Он рассказал помощнику о пропавших сережках и дал поручение найти толкового детектива.
— Выясни, кто у нас сичас в Питере самый продвинутый.
— А зачем выяснять, я и так знаю, — живо откликнулся Гоша.
— Так, давай, выкладай! Огласи список сей секунд.
— Ну, Никита Демин, очень талантливый сыскарь с исключительным нюхом. Но дерет безбожно.
— Дальше.
— Сапелкин, бывший следак из прокуратуры. Но этот с некоторых пор подвержен.
— Чему подвержен?
Гоша молча щелкнул себя по глотке. Он сделал еще несколько предложений, и все, по той или иной причине, Каренин отверг.
— Слушай, ты хочь одного удовлетворительного сыскаря можешь мне навскидку назвать? — не без раздражения спросил.
— Всех «удовлетворительных» в Москву переманили, — известил помощник.
— Да мне без разницы, откудова он. Чай, не в шешнадцатом веке живем. Не на лошадях же добираться.
— Ну, тогда могу предложить Леонида Млекопитаева.
— А энтот чем знаменит?
— Очень расторопный. Дела столетней давности разматывает. И по ним телепередачи на ЦТ делает.
— Нет, пиар мне не нужон. Отставить Млекопитаева!
— Тогда, пожалуй, вам Эразм Фанаберия подойдет, — поднапрягшись, выдал Гоша.
— Фанаберия?.. Странное фамилиё.
— Из грузинских выходцев.
— А энтот без изъянов?
— Без. По крайней мере, на всеобщее обозрение не выставит.

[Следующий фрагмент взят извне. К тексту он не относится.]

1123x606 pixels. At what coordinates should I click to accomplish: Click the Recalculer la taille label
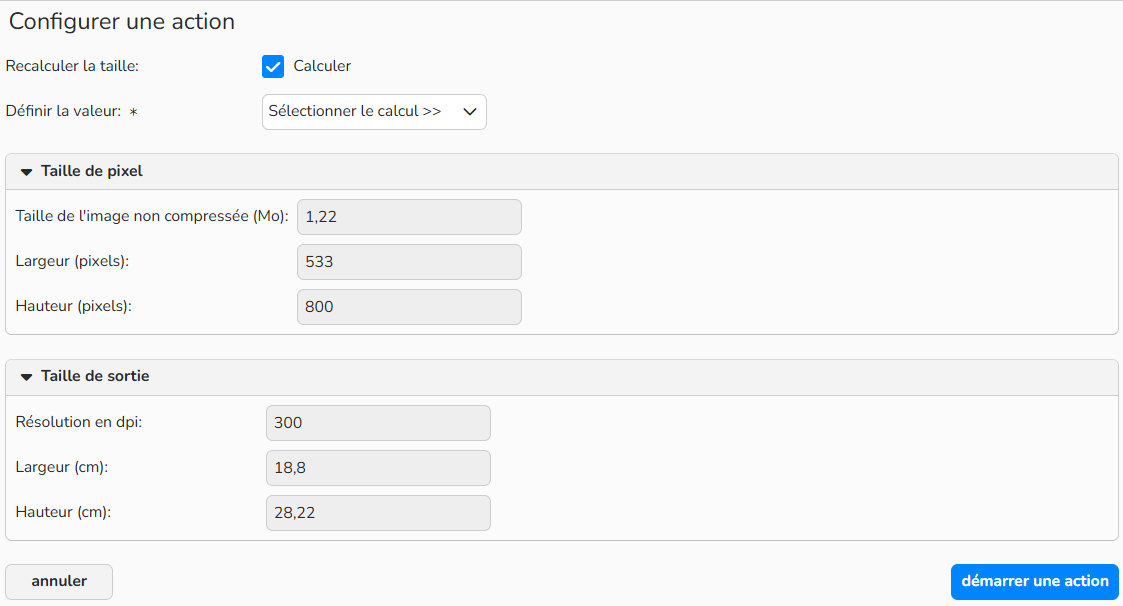72,66
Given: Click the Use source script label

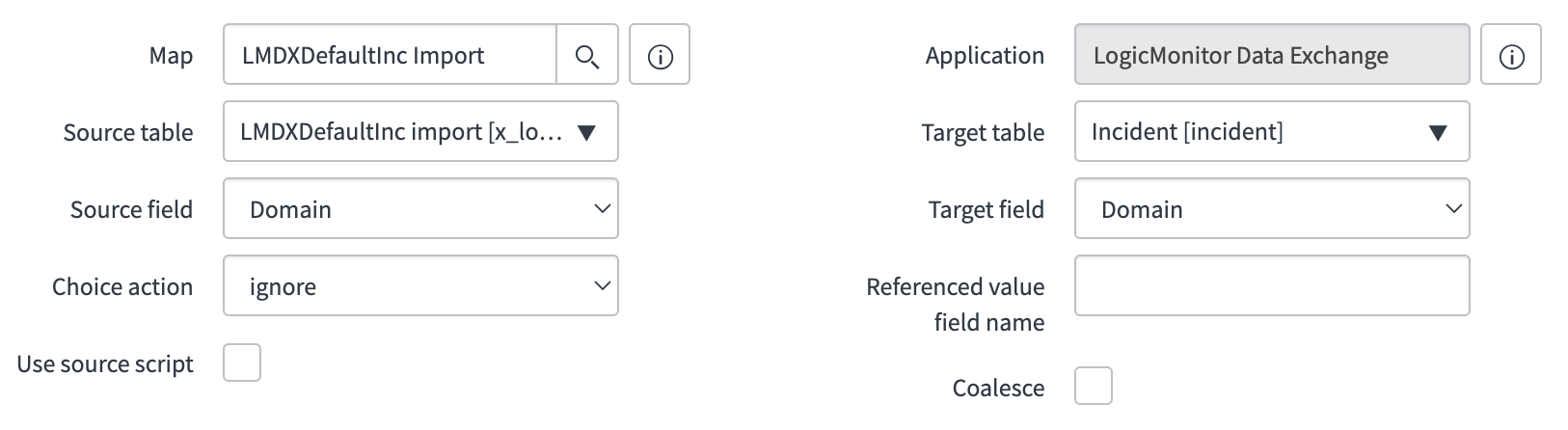Looking at the screenshot, I should pyautogui.click(x=105, y=364).
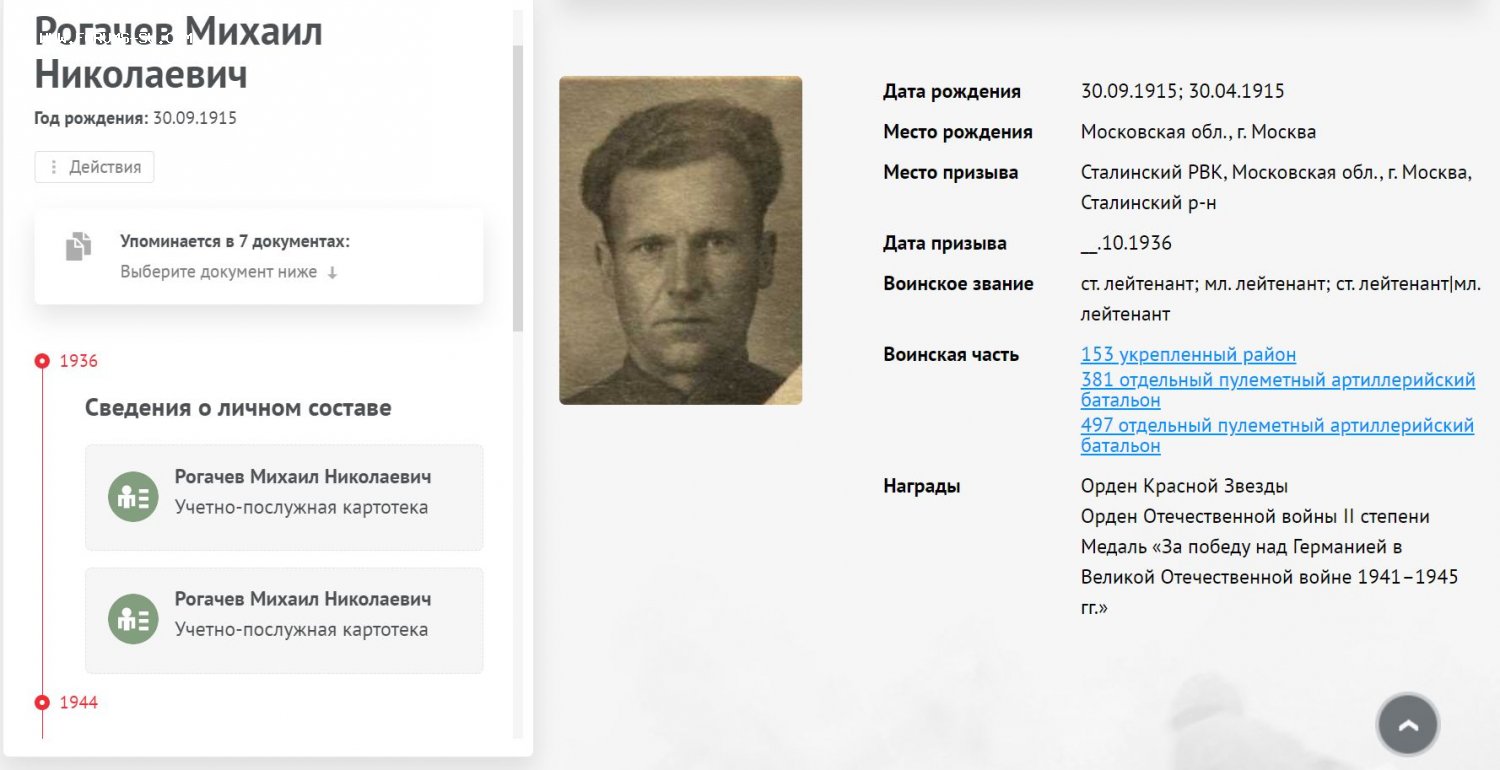1500x770 pixels.
Task: Click the green icon of the second Учетно-послужная картотека card
Action: pyautogui.click(x=133, y=619)
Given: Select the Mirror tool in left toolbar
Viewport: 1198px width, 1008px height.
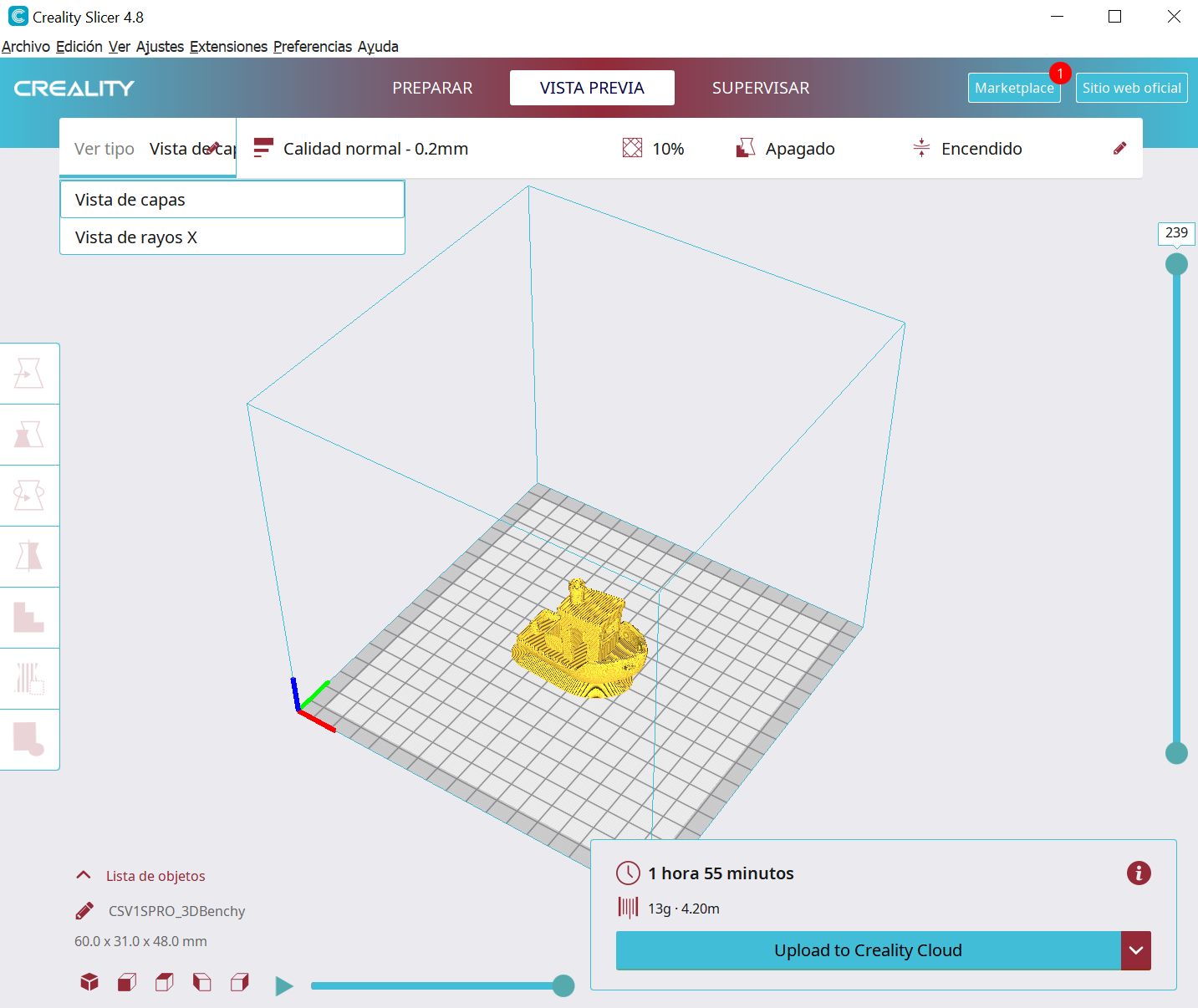Looking at the screenshot, I should (28, 557).
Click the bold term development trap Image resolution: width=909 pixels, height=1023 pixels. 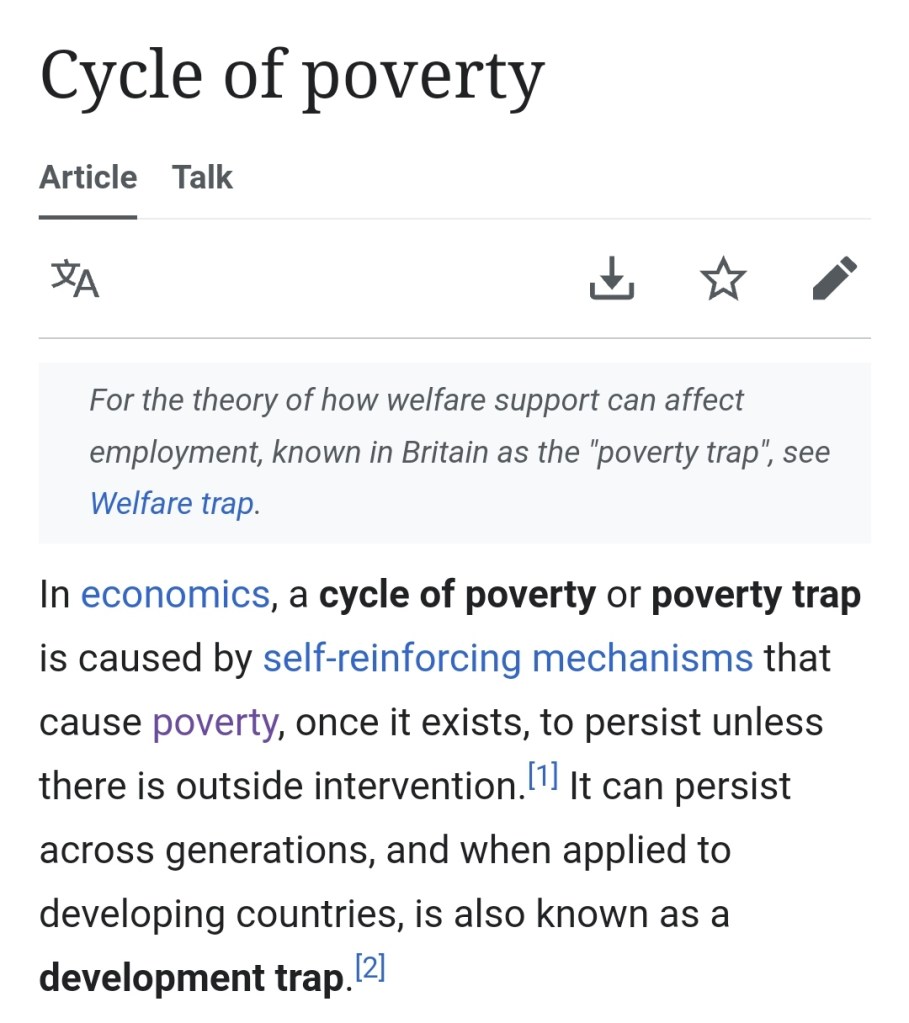191,978
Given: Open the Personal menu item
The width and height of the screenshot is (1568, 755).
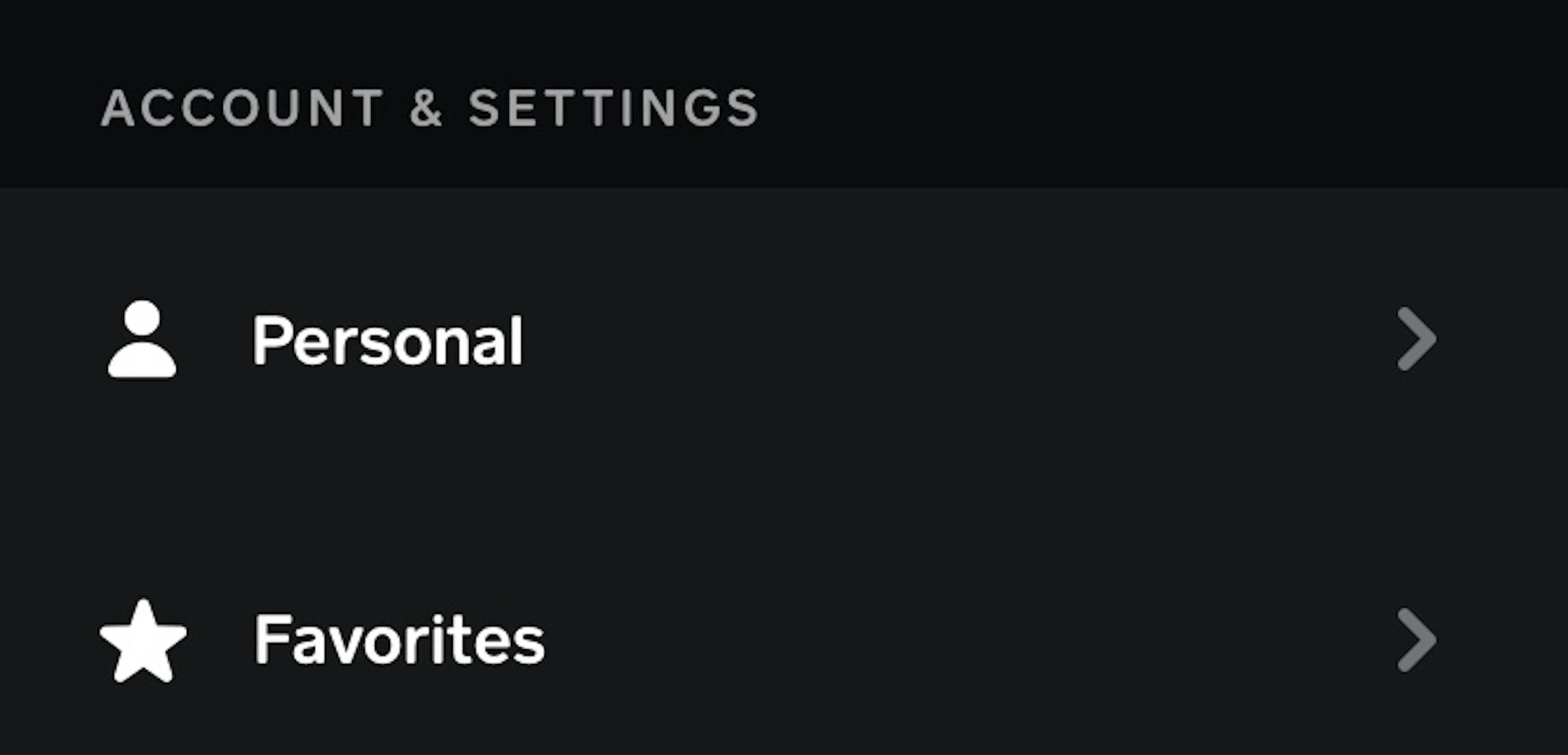Looking at the screenshot, I should click(x=387, y=341).
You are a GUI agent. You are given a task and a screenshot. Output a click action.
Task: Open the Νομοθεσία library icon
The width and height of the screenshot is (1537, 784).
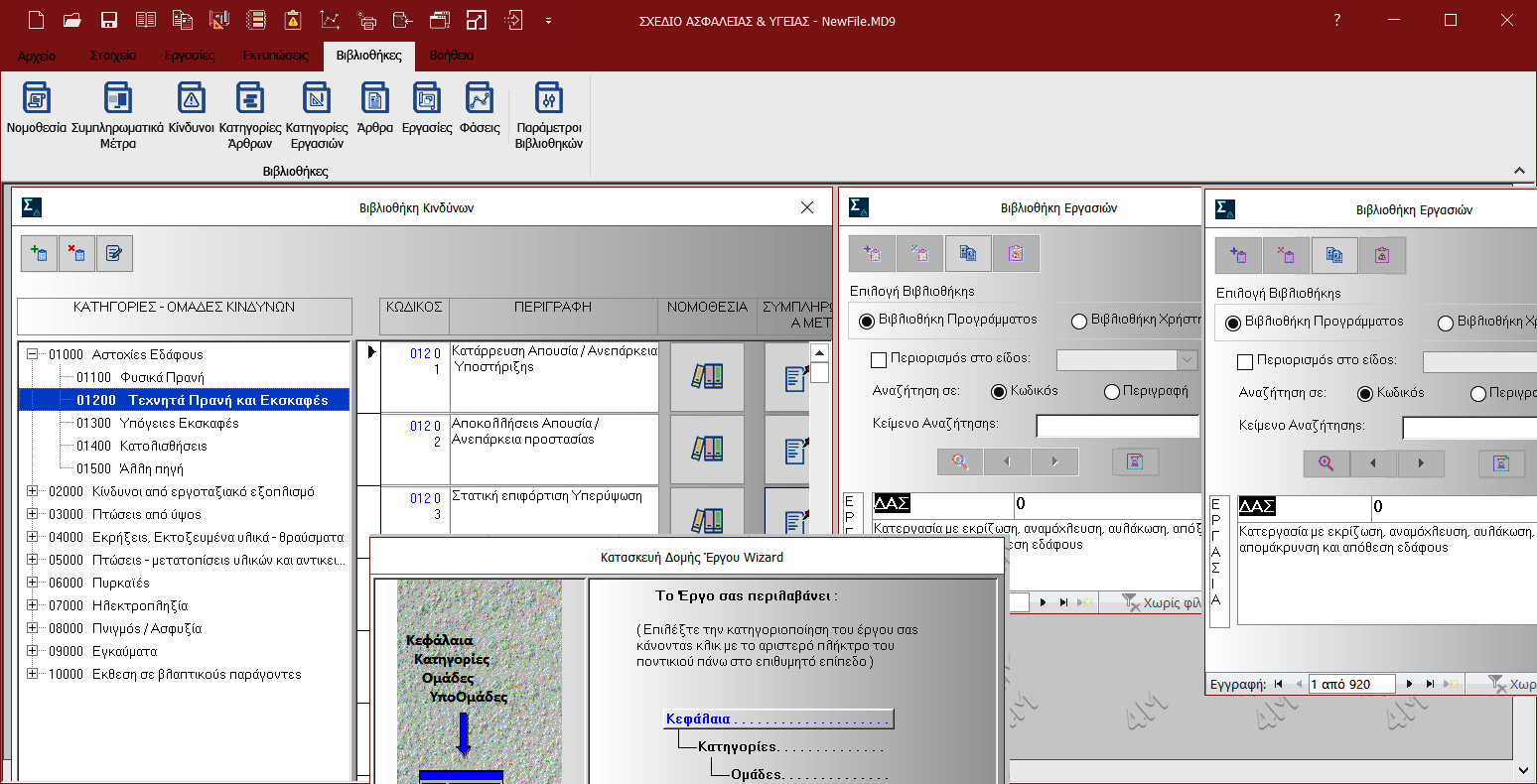point(36,99)
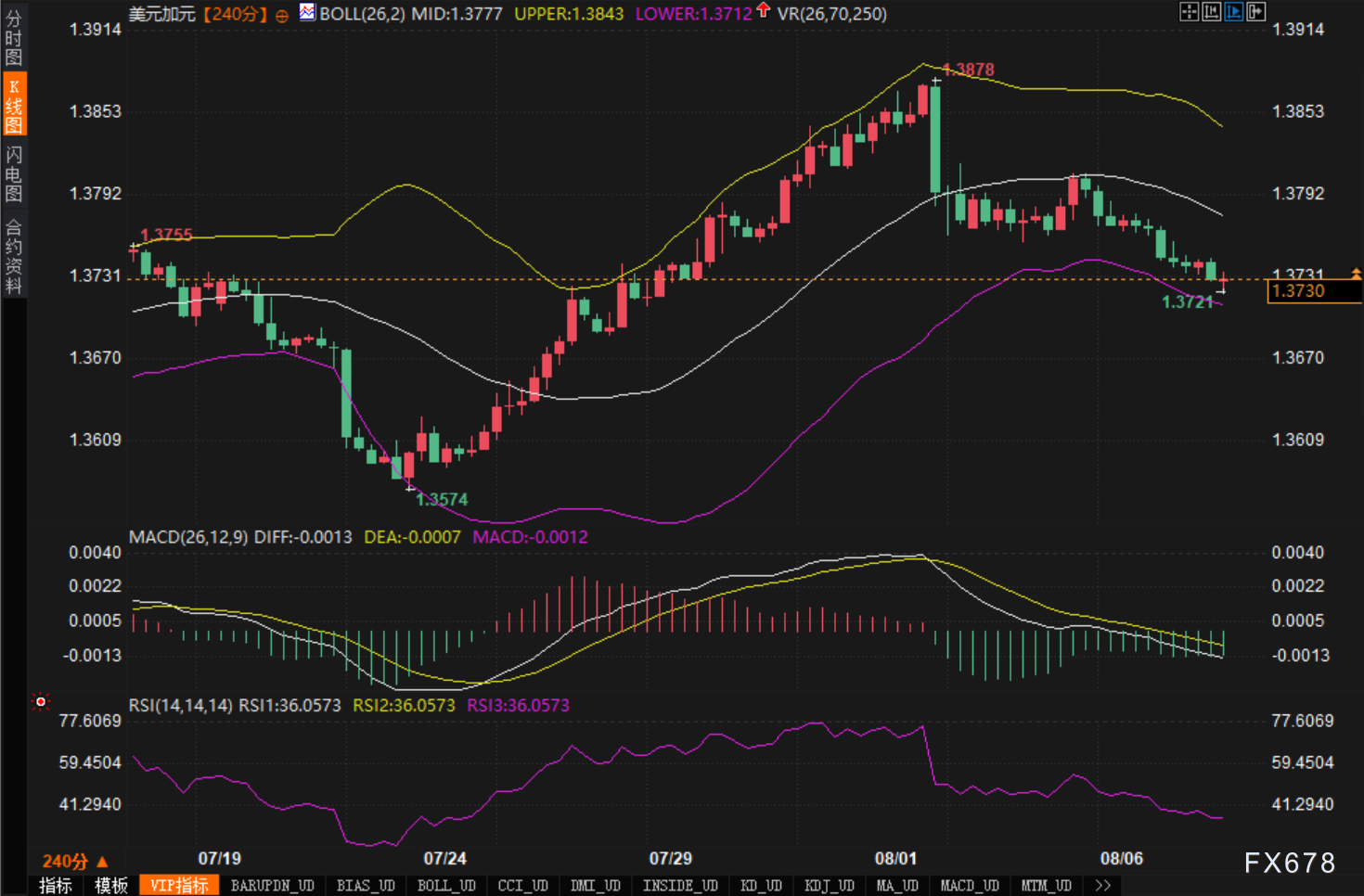Expand more indicators with the >> arrow
The width and height of the screenshot is (1364, 896).
(1102, 886)

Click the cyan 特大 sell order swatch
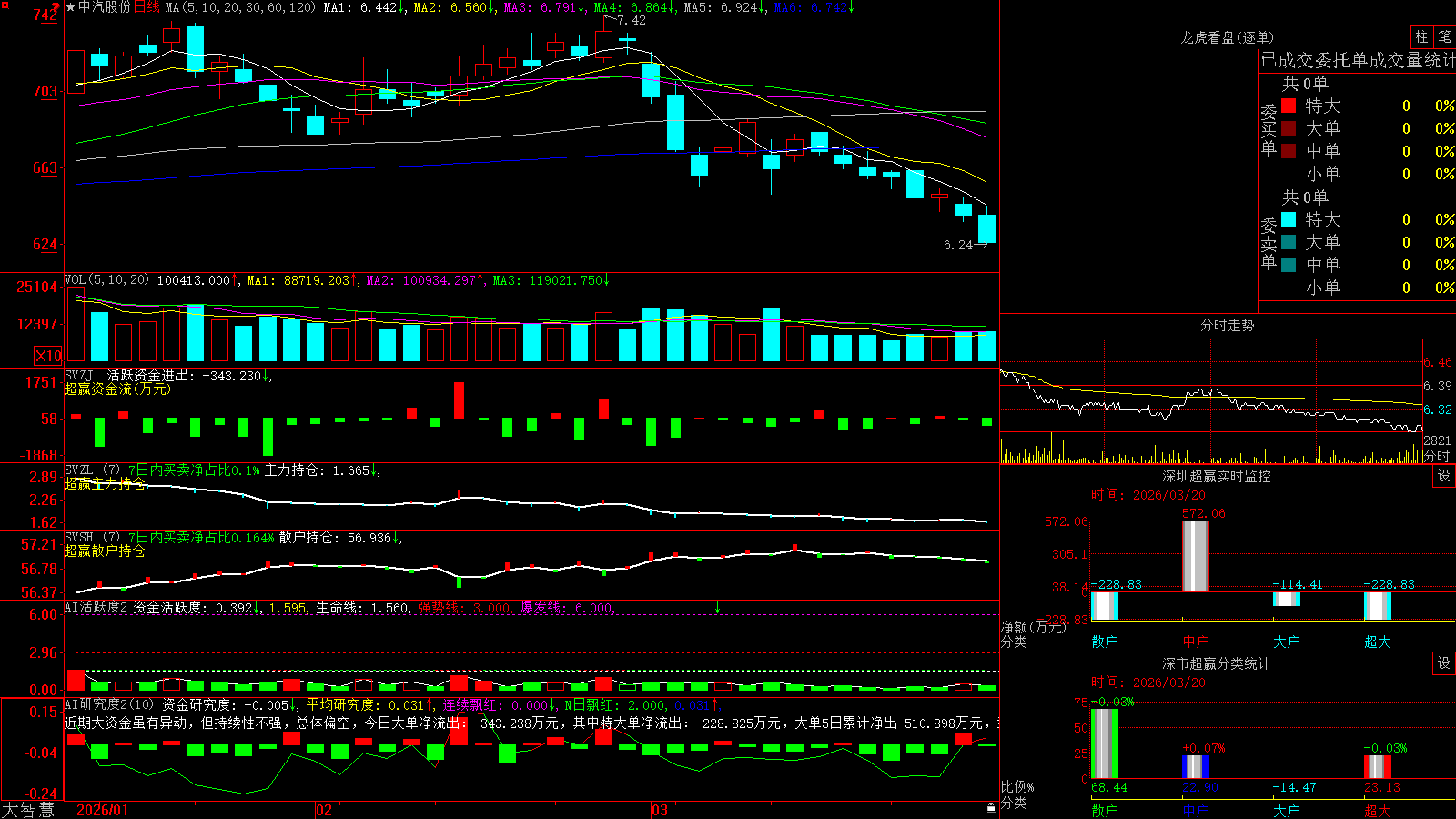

— Уж ли не из ментов? — спросил Каренин. Ментов он недолюбливал. Они сломали ему два ребра, когда он по молодости лет торговал на базаре вареными джинсами. Да и в дальнейшем, когда торчал на зоне, симпатий не появилось. Потом, правда, статью о спекуляции упразднили, его реабилитировали и стали называть одним из самых эффективных менеджеров.
— Нет, он из бухгалтеров, — поправил Гоша.
— Из бухгалтеров? — удивился министр.
— Да, работал раньше главбухом. Дебит — кредит, сальдо — бульдо, сдал — принял. Ведет строгий учет всему, и предоставляет точные сведения о расходах.
— Погоди, а как он в сыщики попал?
— Много детективных романов на досуге читал. И с третьей страницы всё разгадывал. Потом подумал: так если я их, как орешки щелкаю, не заняться ли мне самому расследованиями? А тут еще его фирма сдулась, ни при делах оказался. Ну, и впрягся. Одно дело раскрутил, другое… Очень успешный!
— Строгий учет, говоришь, ведет?
— Да, все наслышаны о его знаменитом гроссбухе.
— Ну, хорошо, — согласился Каренин. — Энтот, пожалуй, сойдет. А нельзя его из Москвы вызвать каким-нибудь исключительным по случаю важности способом?
— Попробуйте через госпожу Мотыленко. Господин Фанаберия ей не откажет.
— Это почему?
— По кочану, — позволил себе ответить Георгий, воспользовавшись лексиконом шефа.
— Ну, прям тайны испанского подворья, туды его в качель, — ругнулся Каренин.
Но все вышло, как нельзя лучше. Глава областного правительства, госпожа Мотыленко, не отказала в просьбе вице-министру и связалась с Москвой. Бывший бухгалтер вскоре прибыл в Питер и поселился в «Англетере» — для него забронировали тот же самый номер, в котором повесился известный в прошлом поэт, весельчак и балагур. Узнав об этом, Каренин спросил:
— Энто обстоятельство не усугубит?
— Никоим образом. Об этом администрация гостиницы никому не сообщает. Не всем же клиентам приятно жить в номере, в котором кто-то висел, — разъяснил Гоша. — И нам на руку. А то, если б Фанаберия узнал, то взялся бы и это дело расследовать. Он такой, едрит его за ногу.
— Ты это… не попугайничай. Пущай ко мне зайдет, чтобы, значит, с глазу на глаз, как говорится.
— Все будет абде махт! — заверил по-иностранному Гоша, но сразу не ушел. Улыбался алыми губами, впечатлял своим древнегреческим видом.
— Давай, действуй! — шикнул на него Каренин. — Тово этово… делу время, а потехе час!